Driving change in large organizations
John Kotter in “A sense of urgency” talks about how to drive sense of urgency in an organization. I can’t really recommend the book because it is mostly fairly banal, cliched, stuff.
Here is a hypotheses on what sort of change you should even attempt to drive in an organization. Change should take one of the following two forms -
1) Continuous improvement in clearly defined metrics which everyone agrees on. There should always be a financial component like operating margin, ROE, etc. and others like customer satisfaction, pace of innovation, etc which define cultural foundations of an organization.
2) An effort, product or organizations, can be declared a failure which gives the change-agent mandate to re-build it.
What is not included above are “changes” which fit neither. Without a clear declaration of “failure” organizations have large inertia to resist change. It is very likely a large effort will be spent by management on how to respond to the mandate of the specific change. It will lead to the false sense of urgency that Kotter talks about.

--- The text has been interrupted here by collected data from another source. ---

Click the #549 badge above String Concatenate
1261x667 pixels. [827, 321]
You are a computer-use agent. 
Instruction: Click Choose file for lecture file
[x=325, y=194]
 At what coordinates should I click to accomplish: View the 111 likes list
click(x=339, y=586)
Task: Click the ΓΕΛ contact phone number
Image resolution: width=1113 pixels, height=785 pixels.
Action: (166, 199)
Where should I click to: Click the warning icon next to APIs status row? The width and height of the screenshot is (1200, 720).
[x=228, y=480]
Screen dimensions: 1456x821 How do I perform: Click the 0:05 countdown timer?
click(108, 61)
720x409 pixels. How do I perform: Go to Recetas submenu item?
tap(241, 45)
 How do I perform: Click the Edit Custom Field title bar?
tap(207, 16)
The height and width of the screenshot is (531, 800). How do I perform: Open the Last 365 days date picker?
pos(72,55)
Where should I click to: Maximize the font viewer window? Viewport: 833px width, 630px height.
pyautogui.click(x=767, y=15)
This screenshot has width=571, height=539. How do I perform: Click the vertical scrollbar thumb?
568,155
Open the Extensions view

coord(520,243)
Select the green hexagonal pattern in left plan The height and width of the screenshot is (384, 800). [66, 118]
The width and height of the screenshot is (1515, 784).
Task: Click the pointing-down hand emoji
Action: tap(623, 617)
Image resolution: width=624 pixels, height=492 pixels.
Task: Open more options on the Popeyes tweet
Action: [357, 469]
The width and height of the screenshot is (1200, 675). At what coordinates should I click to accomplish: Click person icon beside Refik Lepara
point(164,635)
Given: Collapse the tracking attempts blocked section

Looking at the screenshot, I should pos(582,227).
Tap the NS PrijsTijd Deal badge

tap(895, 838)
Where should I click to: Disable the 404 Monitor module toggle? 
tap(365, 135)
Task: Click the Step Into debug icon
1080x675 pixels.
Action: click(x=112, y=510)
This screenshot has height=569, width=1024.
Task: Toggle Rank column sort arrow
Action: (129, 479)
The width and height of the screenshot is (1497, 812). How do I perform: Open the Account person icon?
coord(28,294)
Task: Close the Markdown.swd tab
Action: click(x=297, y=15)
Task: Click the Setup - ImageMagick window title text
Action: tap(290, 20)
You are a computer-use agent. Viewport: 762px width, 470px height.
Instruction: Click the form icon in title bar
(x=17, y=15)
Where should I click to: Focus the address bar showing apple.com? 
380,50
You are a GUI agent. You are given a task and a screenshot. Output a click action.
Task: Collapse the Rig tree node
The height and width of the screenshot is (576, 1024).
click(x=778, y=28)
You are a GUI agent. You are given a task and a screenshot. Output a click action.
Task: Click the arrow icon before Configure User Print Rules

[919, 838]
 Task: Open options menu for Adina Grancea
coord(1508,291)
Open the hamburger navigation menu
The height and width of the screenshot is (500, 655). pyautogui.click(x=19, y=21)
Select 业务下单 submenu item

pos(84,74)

And the end result is likely to be organizational cynicism and unproductive use of money and attention.
You are much better off “improving” an organization rather than “changing” it. Of course, it means an open mind to adapt the strategy to the organization rather than attempting to force a change in the organization to deliver to the strategy that you seek to put in place.
There were moments like Lou Gerstner taking over IBM or, more recently at Nokia or Motorola, where the mandate to change is very unclear given the dire circumstance in the organization. Other moments call for twin approach of improvement and addition.
The above hypotheses is neither supported by any research or detailed analysis but merely an attempt to document something that should be considered if you are asking the question why the organization seems to have a lot of activity but not sure about what meaningful change is being implemented.